聞き手・河野純子(ライフシフト・ジャパン執行役員CMO)

河野 デンマークとの3拠点生活にチャレンジされていたのですね。なぜデンマークだったのでしょうか。
永崎 5歳と2歳になった子どもたちに、いろいろなタイプの「幸せな大人の姿」を見せたいと思ったからです。フィジー人の幸せは子どもがそのまま大人になった感じ。子どもたちがずっとフィジーで生きていくのならいいのですが、最終的にどこで暮らすかわからない。そう考えるともっと成熟した国であるデンマークの大人の姿も見せたいなと。
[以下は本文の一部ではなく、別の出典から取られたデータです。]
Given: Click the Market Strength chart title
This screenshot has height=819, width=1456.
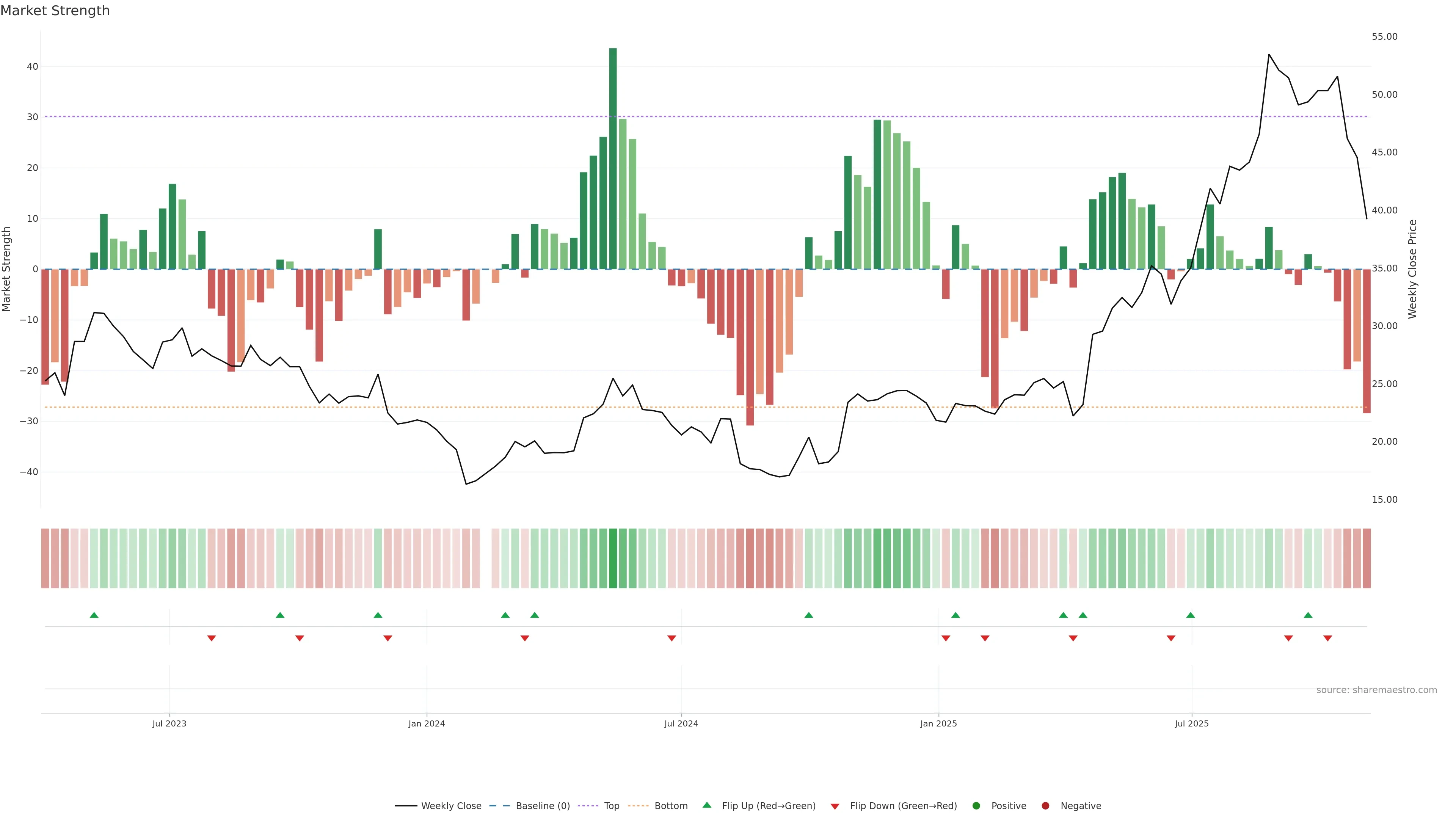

河野 フィジーもデンマークも、幸福度調査で上位にランキングされる国ですが、タイプが違うんですね。
永崎 そうですね。幸福度を測る調査はいろいろあるのですが、最も有名なのが国連の調査で、北欧諸国が強い。フィジーが何度も1位になっているのは米国ギャラップ社の調査です。この2つの調査は聞き方が違うので単純に比較はできませんが、「主観的な幸福度」を測っている点では同じです。一方でGDPや寿命、貧困率などの「客観的な幸福度」を測る調査もあって、こうした調査でのフィジーの順位は凡庸な結果です。これは客観的幸福度と主観的幸福度がずれているということで、幸福の構成要素と考えられている「常識」が実は違うのではないかと感じています。

河野 では幸せの構成要素とは何なのか。それが今日のテーマですが、永崎さんはフィジー人の特徴として4つをあげていますね。まずは「共有」という習慣です。
永崎 フィジー語で「ケレケレ」という言葉があります。プリーズ、ちょうだい、ありがとうといった意味ですが、なんでも「ケレケレ」と言ってシェアをしていきます。モノだけでなく、お金もです。基本的にすべてがみんなのもの。日本だったら窃盗にあたることも多発しますが、分け与えるということは、自分が周囲に役立てるということ。これは幸せを実感できる大きなファクターなのだと思います。最も不幸なことは誰からの必要とされないことですから。

河野 幸福を引き寄せる2つめの習慣が「テキトー」とのこと。
永崎 本を書いたときは「テキトー」という言葉を使いましたが、最近は「脱力」という言い方をしています。几帳面な日本人から見ると、フィジーだけでなく世界中の国が「テキトー」なんで、よりフィジー人らしさを表す言葉が「脱力」かなと。日本人は危機意識が高く、日々ガードを高くして生きています。その結果、パンチは食らわないけれど、しんどい。フィジー人はたまに殴られるかもしれないけれど、ノーガードで力まずに生きるほうを選んでいる。その寛容さがゆとりや幸福感を生んでいると思います。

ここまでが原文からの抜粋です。